(Saved entries)
- - - -
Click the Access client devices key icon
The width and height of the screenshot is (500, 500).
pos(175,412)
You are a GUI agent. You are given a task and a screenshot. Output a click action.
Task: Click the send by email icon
- - - -
**TASK STATEMENT:**
Reproduce each line above exactly.

**RESULT FOR THIS TASK:**
Click the Access client devices key icon
The width and height of the screenshot is (500, 500).
pos(175,412)
You are a GUI agent. You are given a task and a screenshot. Output a click action.
Task: Click the send by email icon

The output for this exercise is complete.